De façon similaire, au cours de l’épisode 5 des Chroniques de San Francisco, le personnage de Jake rentre chez ses parents, et l’on devine aisément qu’il s’agit d’une des premières fois depuis sa transition. Ici, la mère s’époumonne en espagnol devant ses enfants qui la comprennent mais ne parlent pas la langue, tandis que la latinité est réaffirmée au travers des valeurs religieuses (la famille est allée à la messe le matin) et familiales. Ces dernières sont marquées par la répartition genrée des rôles : les femmes occupent la cuisine tandis que Jake, désormais identifié par sa famille comme un homme, doit rejoindre le salon pour aller regarder le foot avec son père et ses oncles en buvant de la bière. « Faire la vaisselle, c’est plus pour toi, maintenant », lui déclare sa mère, à son plus grand désarroi.
Dans ces deux exemples, il est frappant de constater que la latinité des personnages est grandement occultée au début de la série pour être soulignée, réaffirmée, le temps d’un épisode, à travers le rappel de la langue maternelle, les motifs de la nourriture, de la religion et du patriarcat qui marque leur famille. Or, non seulement ces marqueurs sont rares et même épisodiques (littéralement), alors que le format feuilletonnant propre à ces séries permettrait justement de les distiller et de les affirmer sur la longueur, mais ils tombent également sous le coup de la liste des stéréotypes repérés et étudiés par Higueras-Ruiz et al. (2021 : 4787)16.
Pour revenir à l’exemple de Pose, le raisonnement de Lulu semble un commentaire métafilmique sur le choix des scénaristes de ne mettre en lumière qu’un seul marqueur identitaire de Blanca, du fait que l’identité transgenre apparaîtrait déjà comme stigmatisée. Se pose ainsi la question de représenter l’un sans effacer l’autre : queerness contre latinité, comme si les deux étaient trop difficiles à allier ou à penser de manière intersectionnelle sur le récit au long cours. Or, effacer la latinité (peut-être sous prétexte que le casting est suffisamment explicitement latinx de par son phénotype ou par l’onomastique) renvoie à une sorte de « whitewashing » inversé : choisir des acteurs et actrices latinxs pour jouer des rôles finalement très blancs dans leur absence de traitement des thématiques liées au racisme ou à la xénophobie qui frappent cette minorité.

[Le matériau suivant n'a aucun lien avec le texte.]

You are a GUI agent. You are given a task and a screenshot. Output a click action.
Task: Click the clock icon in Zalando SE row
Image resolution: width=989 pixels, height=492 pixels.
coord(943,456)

1.3. Vers un casting daltonien ?
Ainsi, le personnage de Noah dans Queer as Folk n’a de latino que son nom de famille (Hernandez) qui n’est pourtant rappelé explicitement de manière intra-diégétique qu’une seule fois au cours du premier épisode, au détour d’une conversation avec une policière. Au cours de l’épisode 6, Noah déjeune avec son père, de passage à la Nouvelle-Orléans. Les deux scènes où il apparaît sont très brèves, marquant ainsi la relation compliquée et superficielle entre les deux hommes. Deux références à la latinité sont toutefois à noter : Noah appelle son père « Papi », et ce dernier rappelle à un moment donné qu’il est arrivé aux États-Unis avec une paire de chaussures pour seuls effets personnels, allusion directe à son statut d’immigré. Là encore, la série peine à échapper aux stéréotypes soulevés par Higueras et al. Elle tombe ici dans un certain tokenisme de représentation en renvoyant à une image quasi-allégorique de l’immigré, plutôt que de développer les perspectives, comme autant de savoirs situés, de différents personnages latinos. Notons également que, pour les épisodes des trois séries au cours desquels la latinité des personnages est explicitée, celle-ci se fait par le prisme de la famille, un motif qui semble là aussi éculé.

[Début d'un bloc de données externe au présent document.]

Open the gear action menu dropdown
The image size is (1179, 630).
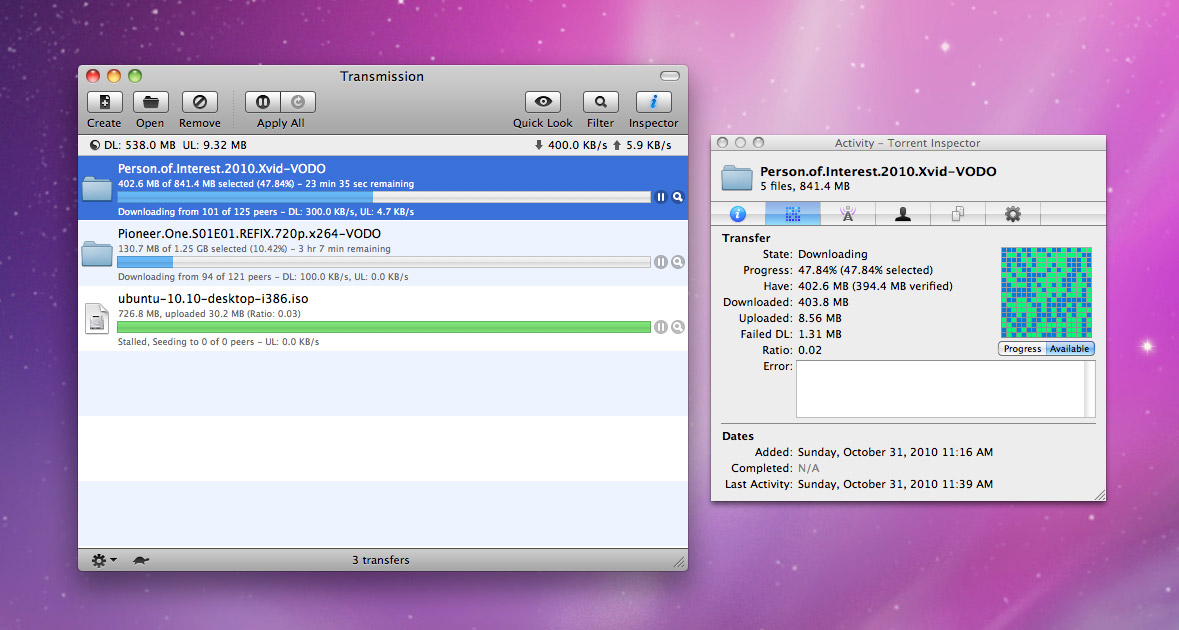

La série propose d’ailleurs un casting choral qui semble vouloir cocher un maximum de cases sur le plan ethnique, mais aussi sur le spectre LGBTQ+ et même au regard des personnes en situation de handicap, puisqu’un personnage est en fauteuil roulant et un autre atteint de paralysie cérébrale. La série s’inscrit donc dans une récente tradition de « casting daltonien » (colorblind casting) qui intègre superficiellement, mais sans l’introduire dans son discours idéologique, la question de l’identité racisée face au regard blanc. En d’autres termes, « l’importance réside dans le fait que le public voit une diversité de visages, sans nécessairement que les intrigues de [la série] explorent les aspects spécifiques sur le plan ethnique ou racial des histoires de ces personnages » (Molina-Guzmán 2018)17.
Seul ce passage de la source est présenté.